The internal workings of a legislative body usually don’t merit much public attention. But taxpayers have every right to be disappointed by what transpired today in the Texas House of Representatives.

The “housekeeping” resolution approved today (HR 3) includes an 8% increase in each member’s office budget, a 5% increase in the maximum salary for House employees, and a 67% increase in the unexpended balance each legislator can carry forward in their operating account before any excess funds are swept.

Granted, the dollar figures involved aren’t that much out of a $170 billion state budget. But the message those state representatives sent to their taxpayers and constituents couldn’t have been worse.

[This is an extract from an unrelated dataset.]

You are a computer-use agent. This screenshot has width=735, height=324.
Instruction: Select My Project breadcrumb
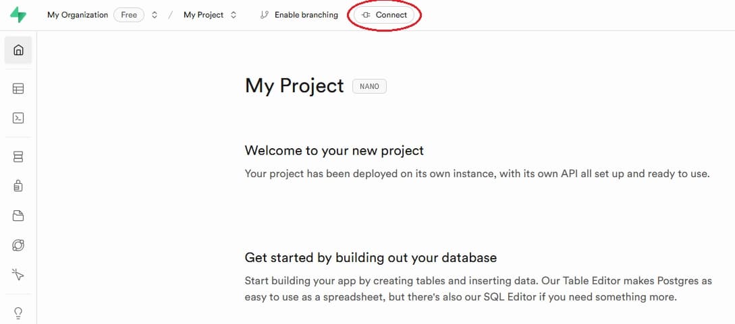[203, 15]
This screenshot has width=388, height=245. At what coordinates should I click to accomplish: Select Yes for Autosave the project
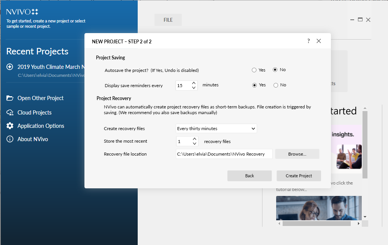click(x=254, y=70)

Taxpayers are hurting right now. Small businesses are feeling the bite of the new margins tax as their revenues are being pressured. Homeowners are seeing their property tax bills growing at a much faster rate than their incomes, if they’re getting raises at all. And Comptroller Susan Combs warned just three days ago that Texas would lose 111,000 jobs between now and the end of September.

Taxpayers are looking to their state legislators for relief. What are they to think when they see that their chances at such relief being diminished so that their representative can spend more on themselves? That their representative’s staffers – hard-working and talented as they may be – could be getting pay raises when they’re not?

Also consider that during the upcoming budget process, our legislators will need to tell state agencies to rein in their spending, defer pay raises, and return funds that they haven’t already spent. Such requests lose credibility when those making the budget decisions aren’t leading by example.

I served 22 years in the Texas House. I know first-hand how difficult it is to run an office and keep top-quality staff on a House member’s budget. The changes made in HR 3 are the type of things you do when times are good. But loosening your own belt when everyone else is tightening theirs was wrong on principle and bad form.